CONCLUSIE VAN ADVOCAAT-GENERAAL

SIR GORDON SLYNN

van 17 april 1986 ( *1 )

Mijnheer de President,

mijne heren Rechters,

De Nederlandse Raad van State heeft het Hof krachtens artikel 177 EEG-Verdrag de volgende vraag voorgelegd:

„Kan de omstandigheid dat een onderdaan van een Lid-Staat, die op het grondgebied van een andere Lid-Staat werkzaamheden verricht welke op zichzelf beschouwd zijn aan te merken als reële en daadwerkelijke arbeid in de zin van 's Hofs arrest in zake Levin, ter aanvulling op het met deze werkzaamheden verworven inkomen een beroep doet op financiële ondersteuning ten laste van de algemene middelen van die Lid-Staat, leiden tot de conclusie dat de bepalingen van het gemeenschapsrecht betreffende het vrije verkeer van werknemers voor die onderdaan niet gelden ?”
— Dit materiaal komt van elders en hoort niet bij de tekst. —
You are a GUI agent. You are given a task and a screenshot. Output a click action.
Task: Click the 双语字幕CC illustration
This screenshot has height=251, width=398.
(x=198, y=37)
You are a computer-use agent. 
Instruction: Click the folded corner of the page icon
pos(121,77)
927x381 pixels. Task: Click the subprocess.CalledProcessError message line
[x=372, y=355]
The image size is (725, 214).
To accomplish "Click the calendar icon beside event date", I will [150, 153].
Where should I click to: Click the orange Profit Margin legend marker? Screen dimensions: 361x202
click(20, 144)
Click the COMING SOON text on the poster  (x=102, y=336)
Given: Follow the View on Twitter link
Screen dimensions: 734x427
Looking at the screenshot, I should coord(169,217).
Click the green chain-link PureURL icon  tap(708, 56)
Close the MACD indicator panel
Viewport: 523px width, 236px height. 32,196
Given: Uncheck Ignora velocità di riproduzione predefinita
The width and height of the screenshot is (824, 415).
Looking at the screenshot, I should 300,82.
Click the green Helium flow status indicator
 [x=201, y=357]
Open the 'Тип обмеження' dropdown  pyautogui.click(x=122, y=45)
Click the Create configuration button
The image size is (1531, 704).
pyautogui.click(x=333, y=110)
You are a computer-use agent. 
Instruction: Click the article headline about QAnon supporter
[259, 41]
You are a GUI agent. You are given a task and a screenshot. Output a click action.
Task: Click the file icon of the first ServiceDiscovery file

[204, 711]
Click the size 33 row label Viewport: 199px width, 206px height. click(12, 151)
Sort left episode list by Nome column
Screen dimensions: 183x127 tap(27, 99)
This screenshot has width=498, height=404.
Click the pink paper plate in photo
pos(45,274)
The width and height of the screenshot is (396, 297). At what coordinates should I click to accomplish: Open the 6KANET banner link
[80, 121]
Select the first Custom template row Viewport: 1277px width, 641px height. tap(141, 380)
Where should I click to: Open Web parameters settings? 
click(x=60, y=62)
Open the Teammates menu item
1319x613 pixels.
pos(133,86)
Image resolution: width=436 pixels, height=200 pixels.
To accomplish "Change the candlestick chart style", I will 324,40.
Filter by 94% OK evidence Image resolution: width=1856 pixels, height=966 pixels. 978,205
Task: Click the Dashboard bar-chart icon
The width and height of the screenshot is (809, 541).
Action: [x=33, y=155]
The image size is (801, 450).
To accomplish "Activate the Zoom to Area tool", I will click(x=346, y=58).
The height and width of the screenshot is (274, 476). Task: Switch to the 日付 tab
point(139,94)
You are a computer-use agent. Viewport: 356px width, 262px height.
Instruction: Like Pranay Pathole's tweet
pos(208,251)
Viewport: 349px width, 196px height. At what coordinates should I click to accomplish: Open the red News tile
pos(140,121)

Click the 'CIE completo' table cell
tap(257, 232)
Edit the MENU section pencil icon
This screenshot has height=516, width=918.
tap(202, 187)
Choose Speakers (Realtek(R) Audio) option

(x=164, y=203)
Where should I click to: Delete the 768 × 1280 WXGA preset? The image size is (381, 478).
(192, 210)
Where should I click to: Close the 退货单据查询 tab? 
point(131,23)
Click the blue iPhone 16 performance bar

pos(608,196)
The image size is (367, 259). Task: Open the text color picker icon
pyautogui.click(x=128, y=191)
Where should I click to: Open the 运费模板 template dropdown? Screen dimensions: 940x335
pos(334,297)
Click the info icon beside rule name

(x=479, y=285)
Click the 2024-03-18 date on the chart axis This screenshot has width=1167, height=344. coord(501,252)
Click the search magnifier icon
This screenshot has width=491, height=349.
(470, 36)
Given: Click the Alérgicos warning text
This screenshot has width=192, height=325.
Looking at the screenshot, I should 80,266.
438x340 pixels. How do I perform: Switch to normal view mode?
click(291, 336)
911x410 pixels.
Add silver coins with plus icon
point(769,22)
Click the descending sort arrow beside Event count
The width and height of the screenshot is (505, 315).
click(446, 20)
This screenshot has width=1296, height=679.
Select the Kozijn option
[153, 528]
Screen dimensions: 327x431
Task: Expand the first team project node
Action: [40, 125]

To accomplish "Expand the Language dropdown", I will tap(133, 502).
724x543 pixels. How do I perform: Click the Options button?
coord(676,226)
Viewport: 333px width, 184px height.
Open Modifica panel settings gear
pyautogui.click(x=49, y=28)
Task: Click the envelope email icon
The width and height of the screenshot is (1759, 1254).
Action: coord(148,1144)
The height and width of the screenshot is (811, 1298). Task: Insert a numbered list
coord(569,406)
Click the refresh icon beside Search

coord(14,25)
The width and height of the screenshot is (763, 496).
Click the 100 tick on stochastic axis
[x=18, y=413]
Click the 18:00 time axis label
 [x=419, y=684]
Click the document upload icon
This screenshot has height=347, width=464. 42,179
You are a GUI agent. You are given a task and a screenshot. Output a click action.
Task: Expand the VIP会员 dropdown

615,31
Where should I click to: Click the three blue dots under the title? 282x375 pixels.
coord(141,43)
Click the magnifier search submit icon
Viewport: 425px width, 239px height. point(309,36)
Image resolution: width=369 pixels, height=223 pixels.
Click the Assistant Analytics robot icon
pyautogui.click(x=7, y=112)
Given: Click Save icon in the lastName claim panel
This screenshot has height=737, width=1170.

Deze vraag is gerezen in een procedure tussen R. H. Kempf, een onderdaan van de Bondsrepubliek Duitsland, en de Nederlandse staatssecretaris van Justitie over de vraag of Kempf op grond van het gemeenschapsrecht het recht had als wernemer in Nederland te verblijven.

De in de verwijzingsbeschikking vermelde feiten zijn kort samengevat de volgende: op 1 september 1981 kwam Kempf naar Nederland, waar hij van 26 oktober 1981 tot 14 juli 1982 als muziekleraar werkzaam was bij de Stichting De Sprankel te Zwolle. Hij gaf ongeveer twaalf lessen per week. Destijds woonde hij naar het schijnt samen met een Nederlandse, met wie hij ofwel getrouwd was ofwel een gemeenschappelijke huishouding voerde en bij wie hij een kind had. Gedurende de periode dat hij werkte, verdiende hij 984 HFL per maand; daarnaast ontving hij een aanvullende uitkering krachtens de Wet Werkloosheidsvoorziening („WWV”), welke uitkering uit de algemene middelen wordt betaald aan als werknemer aan te merken werkzoekenden. Vervolgens werd hij ziek en arbeidsongeschikt. Hij kreeg financiële ondersteuning op grond van de WWV en ook van de Algemene Bijstandswet („ABW”), een vorm van bijstand die niet enkel voor „werknemers” geldt. Beide uitkeringen komen ten laste van de algemene middelen. Daarnaast werd hem een uitkering krachtens de Ziektewet toegekend, een sociale-zekerheidsuitkering voor werknemers die ten gevolge van een tijdelijke arbeidsongeschiktheid wegens ziekte of ongeval geen inkomen hebben.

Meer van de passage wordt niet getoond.